When President Trump recently met Pope Francis, the pope gave him a copy of his prophetic message to the world: Laudato Si’: On Care for Our Common Home. In this encyclical, penned two years ago, the pope described climate change as a real and substantiated issue, with human causes. He called upon the world to work toward a solution, and to do so before the current crisis becomes a full-blown, irreversible catastrophe for the planet. Now, in what can only be considered a not-so-subtle message, the pope has given this encyclical to the president—supposedly the “leader of the free world”—a man who has not only stated that he does not believe in climate change, but who has also chosen many others sharing that belief to hold important decision-making positions in his administration.
I am stunned by the contrast between these two men—the pope and the president—and all the more so after seeing reports about their recent meeting. Pope Francis’s very being espouses love and mercy. He is humble, he is modest, he values simplicity. In his compassion, we see him greeting Trump, a man who seems determined to use his power to undermine what is good and just in the world.

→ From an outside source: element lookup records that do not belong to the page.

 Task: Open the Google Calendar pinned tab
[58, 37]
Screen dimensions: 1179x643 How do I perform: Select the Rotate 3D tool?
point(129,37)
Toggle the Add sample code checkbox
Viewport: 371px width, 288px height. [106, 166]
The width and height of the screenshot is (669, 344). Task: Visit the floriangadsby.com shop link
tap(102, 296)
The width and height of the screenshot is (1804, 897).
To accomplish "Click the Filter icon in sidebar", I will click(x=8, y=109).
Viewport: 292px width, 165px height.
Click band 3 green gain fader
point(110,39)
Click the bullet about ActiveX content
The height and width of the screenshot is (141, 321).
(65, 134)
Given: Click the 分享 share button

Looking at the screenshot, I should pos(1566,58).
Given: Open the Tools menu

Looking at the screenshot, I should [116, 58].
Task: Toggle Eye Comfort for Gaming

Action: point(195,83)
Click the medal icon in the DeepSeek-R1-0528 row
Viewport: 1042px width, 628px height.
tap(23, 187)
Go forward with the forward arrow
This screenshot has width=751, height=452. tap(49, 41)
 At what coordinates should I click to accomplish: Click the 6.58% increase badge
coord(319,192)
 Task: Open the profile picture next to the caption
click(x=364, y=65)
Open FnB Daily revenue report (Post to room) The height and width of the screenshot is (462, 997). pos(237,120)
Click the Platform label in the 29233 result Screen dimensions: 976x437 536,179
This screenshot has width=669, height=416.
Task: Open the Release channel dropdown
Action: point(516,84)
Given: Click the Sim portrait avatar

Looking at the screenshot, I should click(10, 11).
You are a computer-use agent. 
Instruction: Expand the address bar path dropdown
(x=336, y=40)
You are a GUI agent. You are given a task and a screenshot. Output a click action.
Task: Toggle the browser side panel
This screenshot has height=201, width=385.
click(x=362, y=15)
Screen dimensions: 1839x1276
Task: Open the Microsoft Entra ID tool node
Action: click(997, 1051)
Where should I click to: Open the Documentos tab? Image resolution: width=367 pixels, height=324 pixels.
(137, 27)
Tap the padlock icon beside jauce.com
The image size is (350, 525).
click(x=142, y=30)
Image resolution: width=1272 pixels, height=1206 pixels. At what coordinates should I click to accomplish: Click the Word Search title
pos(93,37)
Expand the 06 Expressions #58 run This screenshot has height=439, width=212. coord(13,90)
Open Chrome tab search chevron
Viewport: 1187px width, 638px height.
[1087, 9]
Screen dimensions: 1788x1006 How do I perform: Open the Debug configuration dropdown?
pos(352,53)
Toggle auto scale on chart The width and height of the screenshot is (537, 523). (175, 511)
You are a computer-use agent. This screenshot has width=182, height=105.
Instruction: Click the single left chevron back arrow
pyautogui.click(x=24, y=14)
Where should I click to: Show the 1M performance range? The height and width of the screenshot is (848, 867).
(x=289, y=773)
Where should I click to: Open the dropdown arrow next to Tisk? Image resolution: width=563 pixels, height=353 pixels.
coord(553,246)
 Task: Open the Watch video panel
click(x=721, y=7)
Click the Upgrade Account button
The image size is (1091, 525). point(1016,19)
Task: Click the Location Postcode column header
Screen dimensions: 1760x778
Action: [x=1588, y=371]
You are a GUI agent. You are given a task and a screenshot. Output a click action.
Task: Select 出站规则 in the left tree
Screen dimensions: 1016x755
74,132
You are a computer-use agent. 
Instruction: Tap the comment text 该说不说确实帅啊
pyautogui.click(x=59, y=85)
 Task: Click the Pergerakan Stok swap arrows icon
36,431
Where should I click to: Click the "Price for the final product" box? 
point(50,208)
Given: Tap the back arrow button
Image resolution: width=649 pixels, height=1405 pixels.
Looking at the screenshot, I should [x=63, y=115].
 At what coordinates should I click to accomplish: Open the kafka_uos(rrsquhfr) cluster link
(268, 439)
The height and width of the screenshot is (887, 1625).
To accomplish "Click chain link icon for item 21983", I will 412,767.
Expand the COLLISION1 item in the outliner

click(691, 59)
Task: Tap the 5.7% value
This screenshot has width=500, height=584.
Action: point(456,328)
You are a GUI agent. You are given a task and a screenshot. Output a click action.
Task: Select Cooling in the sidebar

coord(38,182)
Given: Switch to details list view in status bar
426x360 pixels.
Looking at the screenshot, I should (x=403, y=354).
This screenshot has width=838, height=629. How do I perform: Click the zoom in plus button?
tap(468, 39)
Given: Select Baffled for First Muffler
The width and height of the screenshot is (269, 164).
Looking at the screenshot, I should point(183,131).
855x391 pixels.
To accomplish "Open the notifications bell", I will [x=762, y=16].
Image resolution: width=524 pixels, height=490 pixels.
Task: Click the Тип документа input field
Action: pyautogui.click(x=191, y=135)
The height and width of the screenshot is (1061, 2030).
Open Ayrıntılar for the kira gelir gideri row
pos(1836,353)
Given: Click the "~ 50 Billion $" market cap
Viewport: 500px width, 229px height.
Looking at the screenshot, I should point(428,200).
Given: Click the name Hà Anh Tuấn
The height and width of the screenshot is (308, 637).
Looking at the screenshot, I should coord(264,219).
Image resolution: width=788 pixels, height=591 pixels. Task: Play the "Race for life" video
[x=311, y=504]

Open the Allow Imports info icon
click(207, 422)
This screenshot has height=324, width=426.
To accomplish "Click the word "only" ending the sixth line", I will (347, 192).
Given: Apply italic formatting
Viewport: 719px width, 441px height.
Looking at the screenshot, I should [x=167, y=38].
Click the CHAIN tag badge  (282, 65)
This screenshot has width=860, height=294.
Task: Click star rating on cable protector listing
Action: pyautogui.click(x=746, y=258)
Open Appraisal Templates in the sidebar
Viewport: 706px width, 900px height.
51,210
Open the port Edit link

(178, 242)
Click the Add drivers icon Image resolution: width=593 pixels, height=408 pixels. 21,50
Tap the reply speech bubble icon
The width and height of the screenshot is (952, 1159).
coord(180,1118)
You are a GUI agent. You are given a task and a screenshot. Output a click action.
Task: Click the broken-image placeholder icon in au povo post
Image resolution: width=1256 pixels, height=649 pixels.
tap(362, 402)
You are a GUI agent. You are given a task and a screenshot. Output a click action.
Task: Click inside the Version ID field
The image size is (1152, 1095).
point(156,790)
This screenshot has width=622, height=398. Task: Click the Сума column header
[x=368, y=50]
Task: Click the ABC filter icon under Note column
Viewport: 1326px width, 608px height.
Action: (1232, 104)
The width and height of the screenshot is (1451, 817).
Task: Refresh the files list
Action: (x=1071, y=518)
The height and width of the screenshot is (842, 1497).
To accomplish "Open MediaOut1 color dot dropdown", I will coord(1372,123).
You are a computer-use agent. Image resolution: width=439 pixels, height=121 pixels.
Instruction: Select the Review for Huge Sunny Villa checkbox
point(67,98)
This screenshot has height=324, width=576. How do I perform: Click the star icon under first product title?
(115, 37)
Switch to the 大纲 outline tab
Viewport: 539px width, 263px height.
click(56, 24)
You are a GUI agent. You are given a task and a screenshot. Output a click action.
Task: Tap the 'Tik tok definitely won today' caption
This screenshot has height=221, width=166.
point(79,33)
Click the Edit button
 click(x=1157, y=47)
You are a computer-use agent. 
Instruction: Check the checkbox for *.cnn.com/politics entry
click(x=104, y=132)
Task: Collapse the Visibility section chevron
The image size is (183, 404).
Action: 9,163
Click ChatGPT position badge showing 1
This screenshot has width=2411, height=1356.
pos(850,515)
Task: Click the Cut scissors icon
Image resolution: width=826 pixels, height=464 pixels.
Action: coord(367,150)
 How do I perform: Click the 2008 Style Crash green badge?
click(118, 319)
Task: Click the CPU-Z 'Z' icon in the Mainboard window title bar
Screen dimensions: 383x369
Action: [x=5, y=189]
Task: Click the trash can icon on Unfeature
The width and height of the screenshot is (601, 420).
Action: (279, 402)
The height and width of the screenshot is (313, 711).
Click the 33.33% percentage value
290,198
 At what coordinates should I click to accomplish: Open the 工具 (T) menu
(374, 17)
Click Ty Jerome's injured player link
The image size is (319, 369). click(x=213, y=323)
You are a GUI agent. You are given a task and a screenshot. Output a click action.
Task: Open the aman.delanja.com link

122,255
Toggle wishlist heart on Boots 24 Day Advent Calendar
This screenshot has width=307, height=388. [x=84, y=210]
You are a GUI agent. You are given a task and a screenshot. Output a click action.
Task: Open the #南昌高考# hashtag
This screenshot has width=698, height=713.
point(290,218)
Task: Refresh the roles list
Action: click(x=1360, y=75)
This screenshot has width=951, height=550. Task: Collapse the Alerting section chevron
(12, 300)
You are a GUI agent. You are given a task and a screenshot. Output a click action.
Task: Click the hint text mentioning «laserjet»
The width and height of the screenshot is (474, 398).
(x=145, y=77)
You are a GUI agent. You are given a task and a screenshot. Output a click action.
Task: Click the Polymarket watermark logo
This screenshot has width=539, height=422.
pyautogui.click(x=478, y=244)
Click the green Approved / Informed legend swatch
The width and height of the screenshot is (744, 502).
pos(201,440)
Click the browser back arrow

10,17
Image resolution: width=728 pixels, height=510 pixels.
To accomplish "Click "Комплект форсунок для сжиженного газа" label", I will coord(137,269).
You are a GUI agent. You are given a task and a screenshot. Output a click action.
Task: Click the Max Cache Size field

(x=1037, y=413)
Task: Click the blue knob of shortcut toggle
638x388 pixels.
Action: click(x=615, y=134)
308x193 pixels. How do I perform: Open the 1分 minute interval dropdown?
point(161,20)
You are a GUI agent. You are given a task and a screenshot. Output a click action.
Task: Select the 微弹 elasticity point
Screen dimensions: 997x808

While the pope as pontifex maximus is the great bridge builder between cultures, religions, and people, Trump’s signature cause is the building of walls. The wall between Mexico and this country is one physical example, but the walls of divisiveness take many forms. Even in his short time in office, Trump has engaged in a relentless campaign to silence the free press and to fracture the functioning of a viable democracy. He has distanced this country from our allies. By the time you read these words, he may have withdrawn the U.S. from the Paris Agreement on climate change. We hear daily of his efforts to extinguish social initiatives and to take health care and other vital services from those who need them most, while at the same time adding to the coffers of the wealthy. And all this from the man who pledged to drain the swamp.
We have to wonder: will the pope’s not-so-subtle message have an impact on the president? Time will tell. In the meanwhile, now is the time to push back against regressive changes. We must respond in concert with the invitation of Pope Francis—by acting as people of mercy; by protecting the beauty of creation, as manifest in every rose, child, river, and tree; by remembering the goodness of life and invoking the gracious presence of an ever-loving God; and by actively resisting all agendas that threaten the future of the world as we know it.